PMC · DOI: 10.1002/anie.202522950 · 2025-12-09

## TL;DR

Researchers created a rigid nanohoop with copper centers that could be used as molecular qubits, showing unique spin interactions and light-induced polarization.

## Contribution

The study demonstrates a novel use of rigid nanohoops to achieve well-defined spin coupling and light-induced polarization in molecular qubit systems.

## Key findings

- The Cu[3]CPTA nanohoop exhibits well-defined dipolar coupling between spin centers.
- A rare light-induced polarization of a doublet ground state was observed in frozen solution.
- Nanohoop rigidity is shown to significantly influence spin interactions compared to more flexible structures.

## Abstract

Assembling molecular qubit candidates with precise control over the position and orientation of spin centers is an important contemporary challenge for synthesis.
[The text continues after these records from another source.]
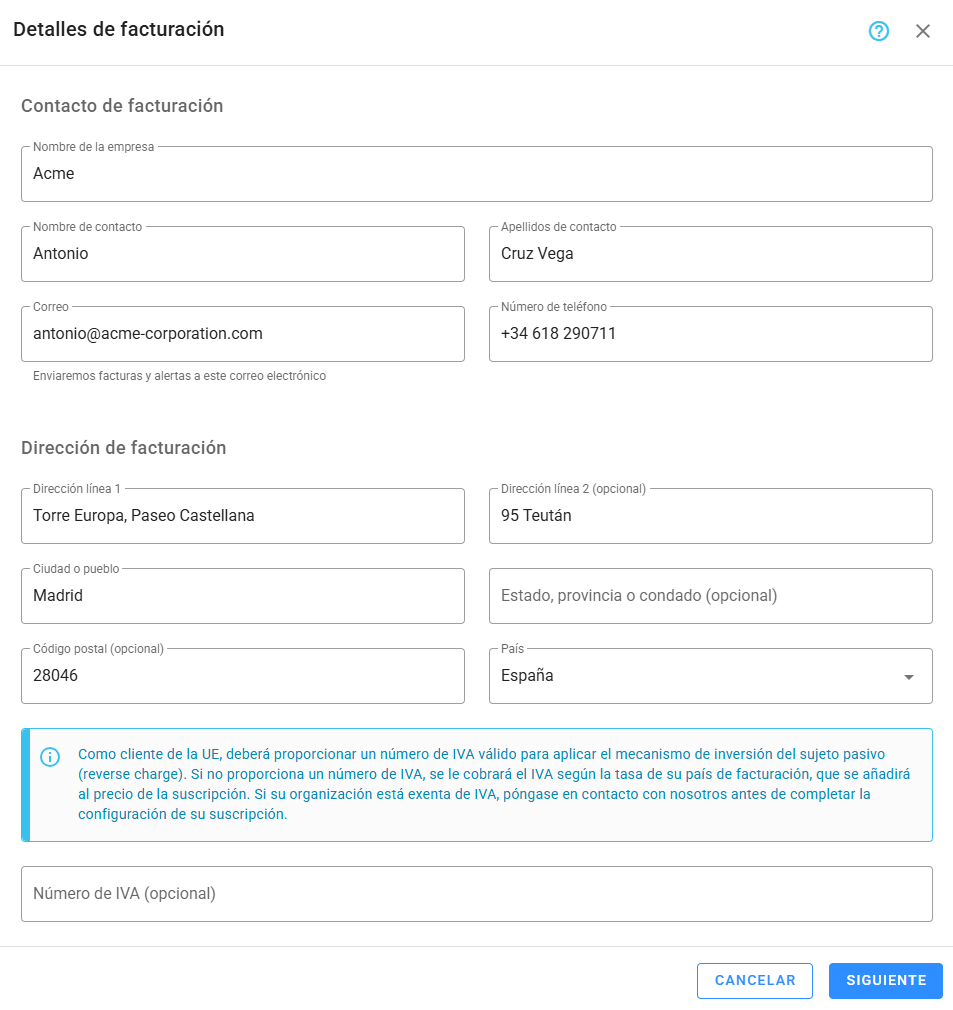
Task: Click the Estado, provincia o condado field
Action: click(711, 596)
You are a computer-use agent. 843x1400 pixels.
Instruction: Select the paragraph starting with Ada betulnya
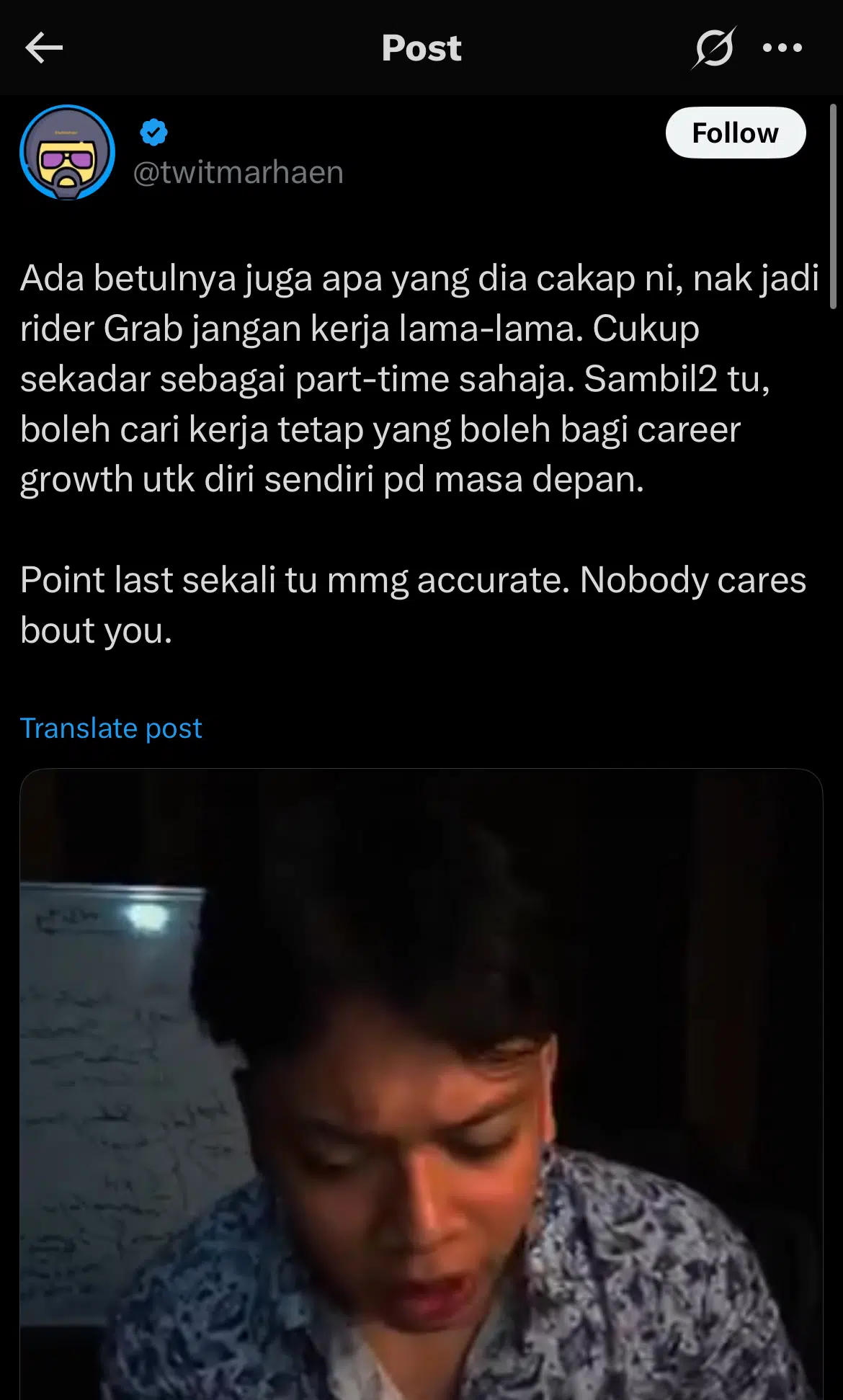click(x=420, y=379)
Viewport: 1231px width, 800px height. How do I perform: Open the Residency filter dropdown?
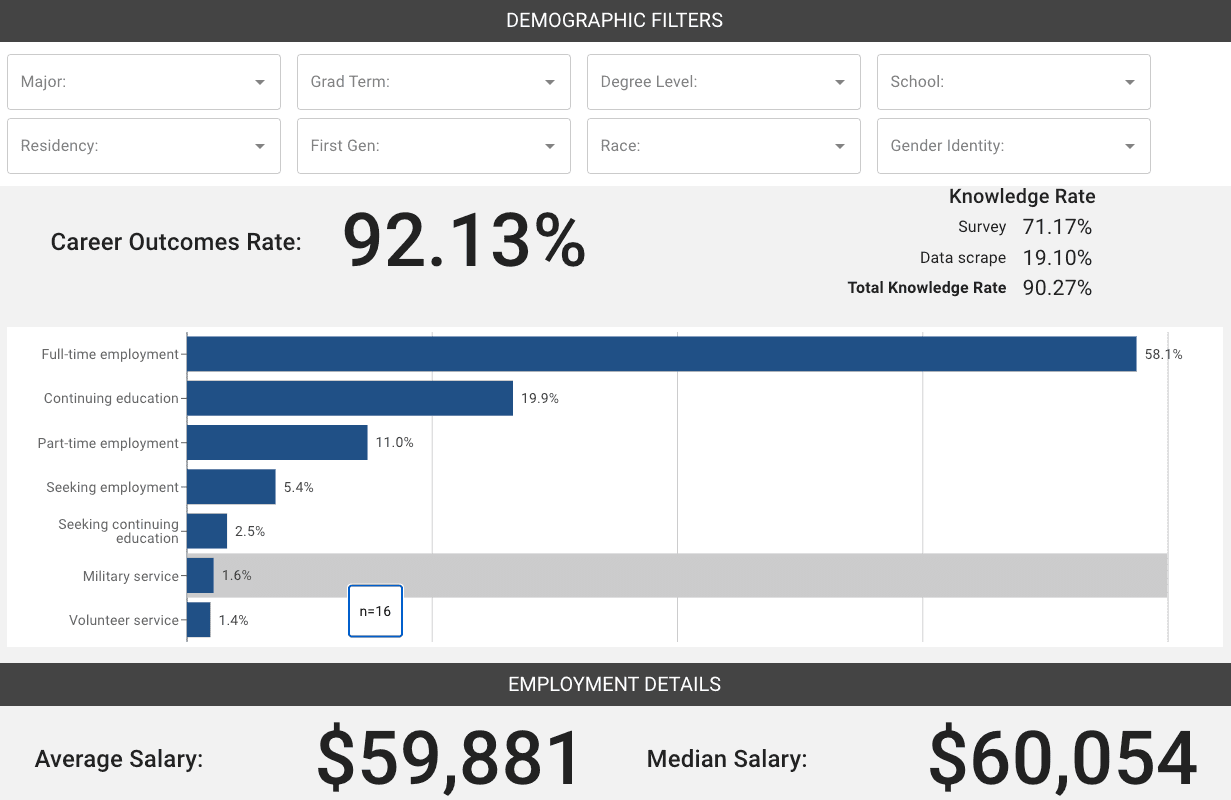coord(144,146)
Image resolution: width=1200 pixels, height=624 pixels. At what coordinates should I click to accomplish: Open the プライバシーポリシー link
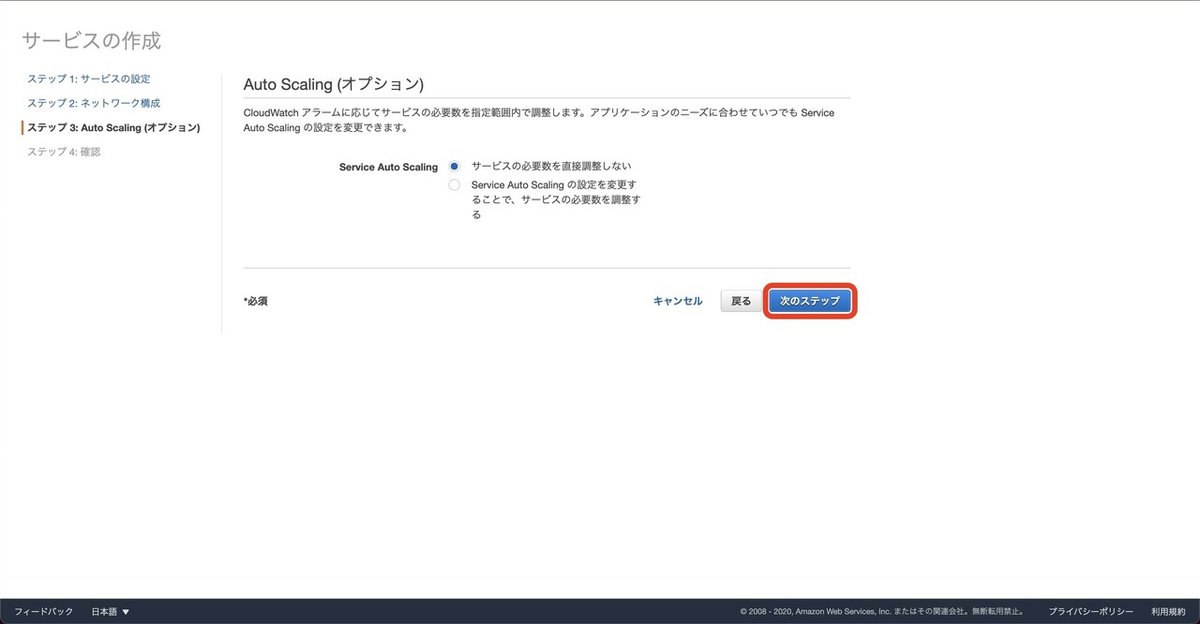1089,611
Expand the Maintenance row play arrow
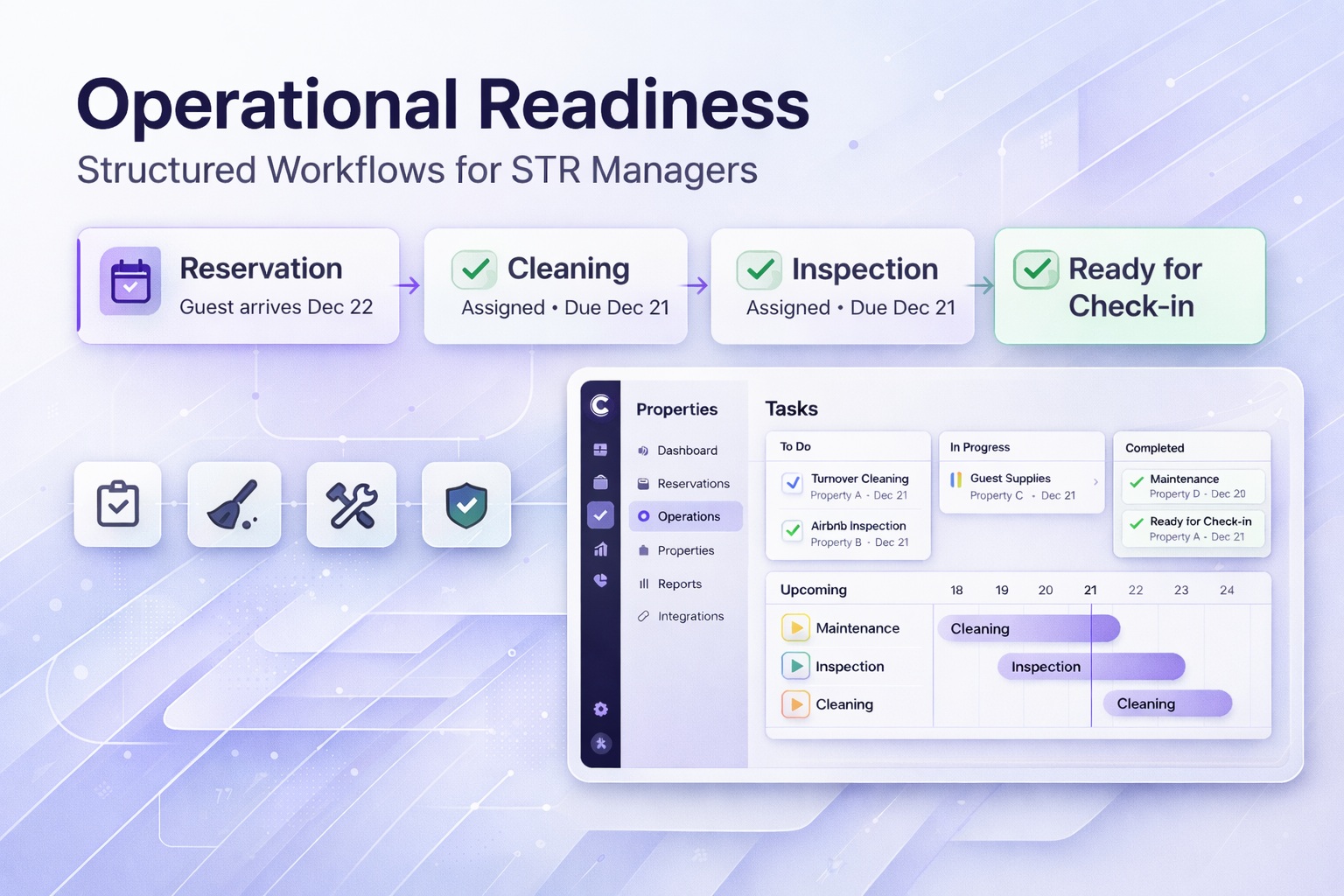The width and height of the screenshot is (1344, 896). coord(795,627)
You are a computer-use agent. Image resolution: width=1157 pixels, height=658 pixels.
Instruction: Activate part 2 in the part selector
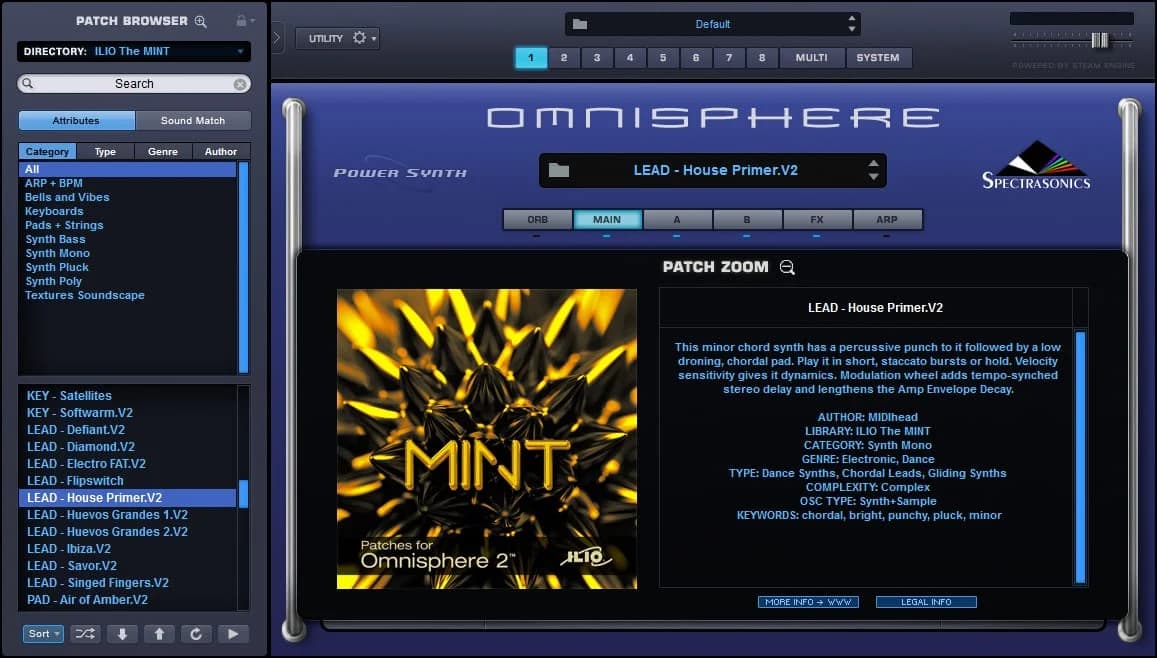click(564, 58)
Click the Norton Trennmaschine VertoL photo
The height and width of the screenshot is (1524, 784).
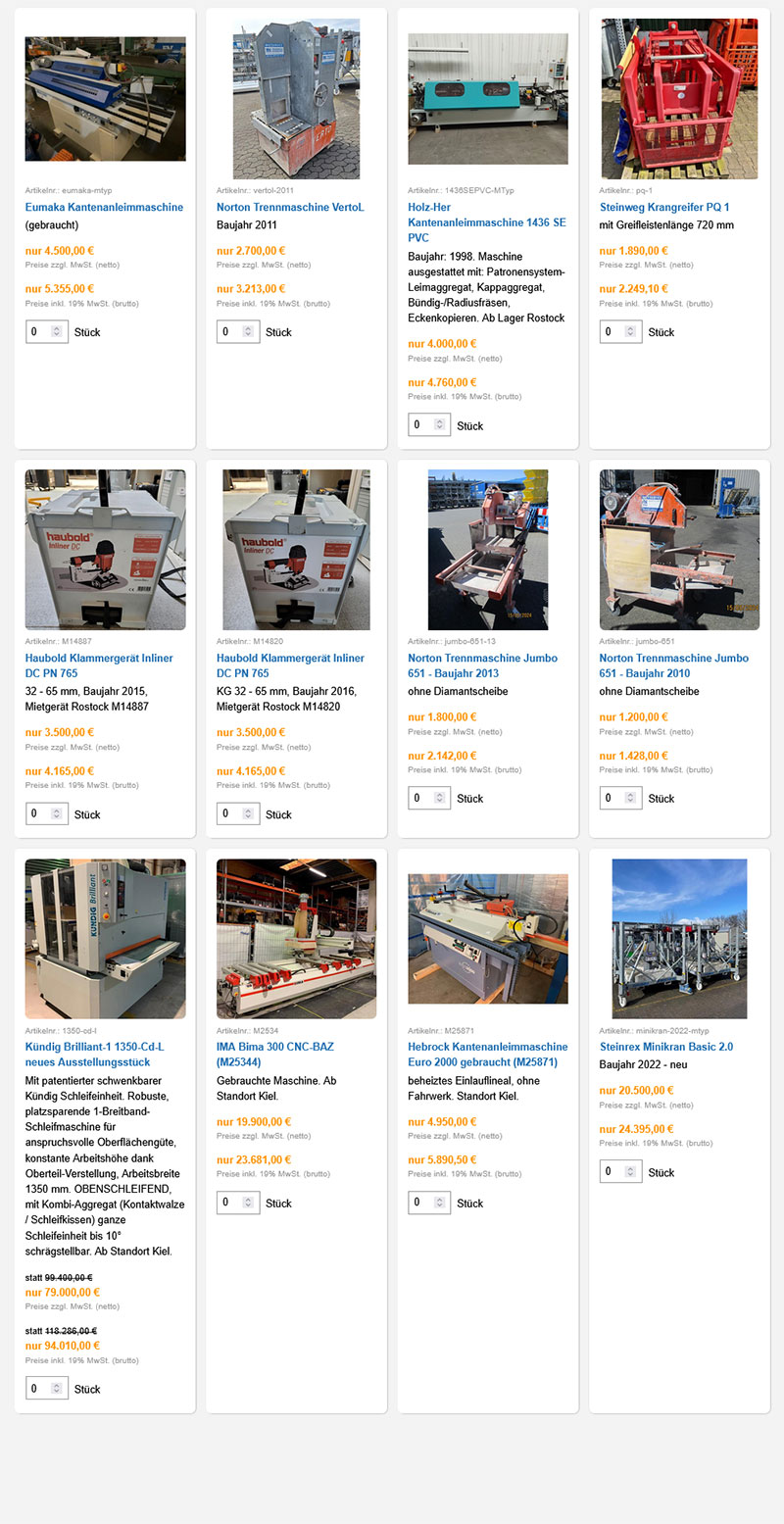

In this work, we show that the rigidity of highly strained macrocycles from the cycloparaphenylene family gives rise to distinct spin‐spin and light‐spin interactions that make such few‐qubit systems a promising testing ground for future quantum technologies. We synthesized conjugated nanohoop Cu[3]CPTA that comprises three Cu(II)porphyrin centers (S = ½) with a Cu–Cu distance of ca. 18 Å (by single‐crystal X‐ray diffraction). Continuous‐wave (cw) and pulse electron‐paramagnetic resonance (EPR) studies revealed that dipolar coupling in spin pairs is so well defined in this nanohoop that the Cu–Cu distance can be determined accurately via double electron–electron resonance (DEER). By transient cwEPR, we observed a rare case of a light‐induced polarization of a doublet ground state in frozen solution. The fact that ground state polarization was significantly less pronounced in a comparable, but more flexible macrocycle will inspire future efforts to better understand and harness this effect.

A conjugated nanohoop, Cu[3]CPTA, containing three Cu(II) porphyrin spin centers (S = ½) was synthesized. We show that the exceptionally high “nanohoop rigidity” results in well‐defined dipolar coupling (DEER) and a rare light‐induced spin polarization of the doublet ground state in frozen solution (transient cwEPR).